Ethanol stimulates glycogenolysis and inhibits both glycogenesis via gluconeogenesis and from exogenous glucose in perfused rat liver

Abstract

Aims: Although it is commonly recognized that ethanol suppresses gluconeogenesis, the influence of alcohol intake on blood glucose levels remains controversial. Ethanol may act on both glucose production and glucose consumption in the liver. Thus, we studied each effect of ethanol on glucose oxidation, gluconeogenesis, glycogenesis and glycogenolysis in the liver.

Methods: The rat liver was isolated and cyclically perfused with a medium containing 50 mmol/l ethanol.

Results: Ethanol enhanced 14C-glucose oxidation in the liver from 1.09 +/- 0.11 to 1.41 +/- 0.14 micromol for 20 min (p < 0.05). Gluconeogenesis from 14C-lactate was markedly reduced by ethanol from 8.0 +/- 1.3 to 1.5 +/- 0.6 micromol for 12 min (p < 0.01). Ethanol increased glycogenolysis (net hepatic glucose output, 0.47 +/- 0.10 vs. 0.22 +/- 0.04 mmol/30 min, p < 0.01), and then decreased hepatic glycogen content (179 +/- 38 vs. 273 +/- 39 mg in the presence of 1 mU/ml insulin after 30 min of perfusion, p < 0.05). Ethanol decreased the direct glycogenesis from 14C-glucose from 0.55 +/- 0.08 to 0.33 +/- 0.05 micromol per 100 mg glycogen for 30 min (p < 0.01). Ethanol inhibited the indirect glycogenesis from 14C-lactate from 0.21 +/- 0.04 to 0.09 +/- 0.01 micromol per 100 mg glycogen for 30 min (p < 0.01).

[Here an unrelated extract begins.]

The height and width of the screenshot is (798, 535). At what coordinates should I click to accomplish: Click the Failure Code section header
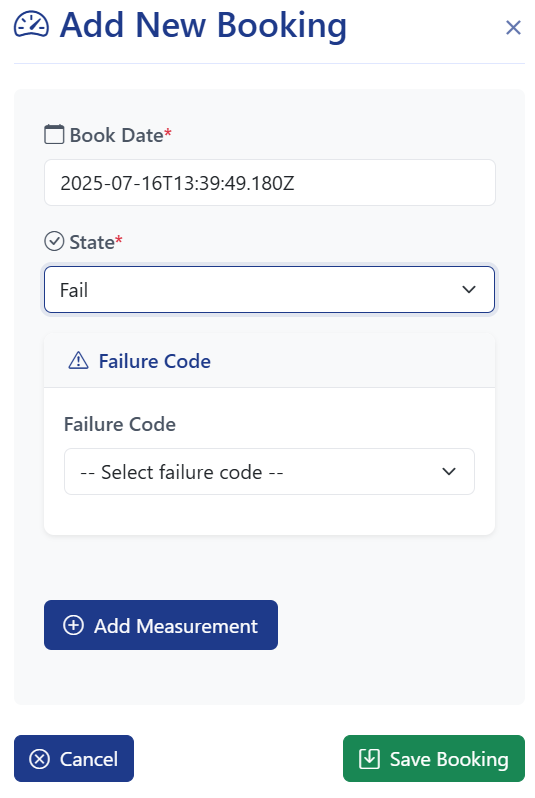269,361
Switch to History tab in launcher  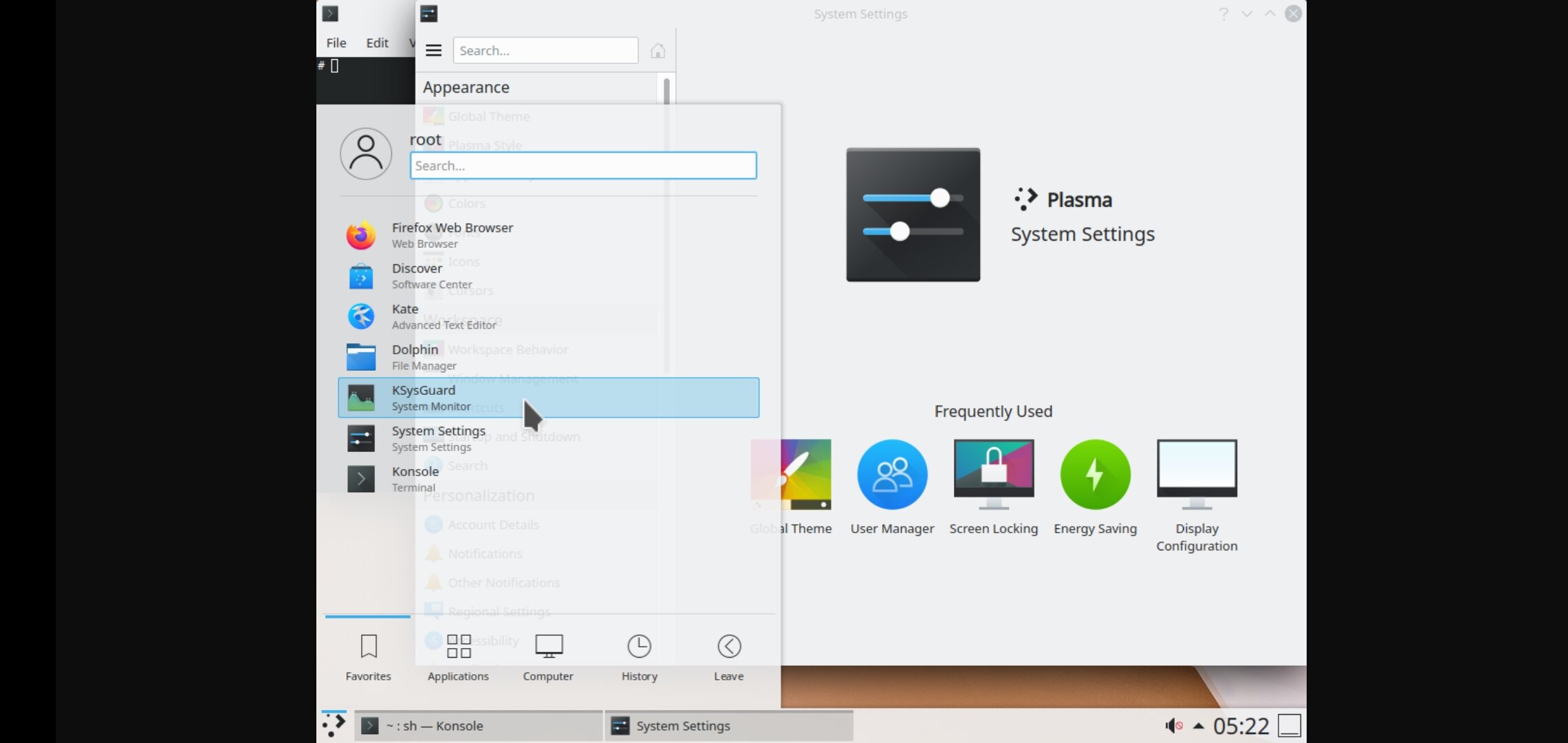click(639, 657)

Discussion: The influence of ethanol on the blood glucose regulation by the liver seems to be different between fasted and fed states. Namely, ethanol has both the hypoglycemic effects through decreased gluconeogenesis and increased glucose oxidation and the hyperglycemic effects through decreased glycogenesis and increased glycogenolysis.